For several weeks last fall, it looked as though the United States might be headed into an economic freefall. Federal intervention on an unprecedented scale appears to have averted a meltdown of the investment and credit markets, but how long and how deep the worst financial crisis in modern memory will be remains to be seen.
It's obvious that the recovery will be complicated and painful. Governors and state legislators will occupy some of the toughest jobs in politics as they try to cope with a cascading set of problems affecting virtually every segment of the population, young and old, rich and poor. In the pages of this publication, Stateline.org's 10th annual State of the States report, you'll read about some of the unenviable trade-offs they face. Many promising policy initiatives already have succumbed to budgetary starvation, including a bold California health-care reform plan and a trailblazing Missouri public works program, and more casualties of what many economists regard as a long-overdue reckoning are inevitable in the months ahead. It's hard for states to be the laboratories of democracy that U.S. Supreme Court Justice Louis Brandeis famously envisioned if they don't have enough money to experiment.

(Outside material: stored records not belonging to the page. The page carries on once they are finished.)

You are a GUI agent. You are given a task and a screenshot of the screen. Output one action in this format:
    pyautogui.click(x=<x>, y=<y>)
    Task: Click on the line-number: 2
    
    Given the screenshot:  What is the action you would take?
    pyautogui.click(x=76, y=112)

History teaches that the economic hardship will pass eventually and that it probably will leave behind a positive policy legacy. After all, such mainstays of the American way of life as Social Security, unemployment insurance and government protection of bank deposits grew out of earlier downturns.

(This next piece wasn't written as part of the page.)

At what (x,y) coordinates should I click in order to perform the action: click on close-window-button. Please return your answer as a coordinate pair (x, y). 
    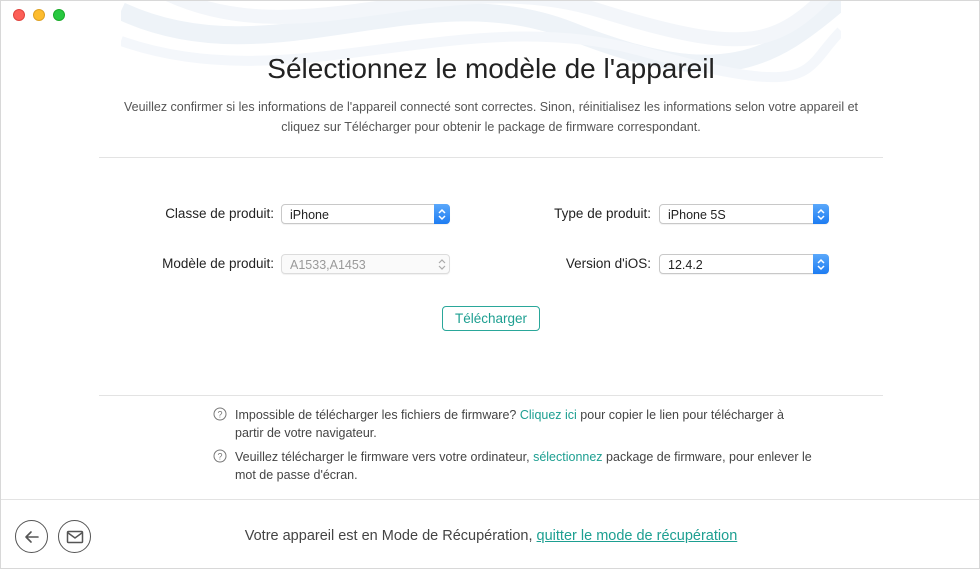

As you will read in these pages, U.S. energy policy and the health-care system are among likely candidates for fundamental restructuring during the current emergency. Despite massive federal deficit spending to stabilize the economy, President Barack Obama remains committed to investing $150 billion in new energy-saving technologies. In a video teleconference with a bipartisan group of governors a few weeks after the November election, Obama said his plan “will strengthen our security and create millions of jobs in the process.”
Another of Obama's top priorities is an economic stimulus package that would pump money into state treasuries to pay for the reconstruction and repair of roads, bridges and other critical elements of the nation's infrastructure. Although government agencies now collectively spend about $400 billion annually on the hardware that connects and protects our society, experts estimate that at least $100 billion more could be spent productively. The nation's social safety net, which is administered state to state in differing ways, also could be subject to a great deal of innovation — certainly it will be tested to an extent that hasn't happened in recent times, with potentially far-reaching political consequences.
State of the States 2009 is Stateline.org's best effort to highlight significant state political and policy developments in the past 12 months and chart the likely course of state policy in the year ahead.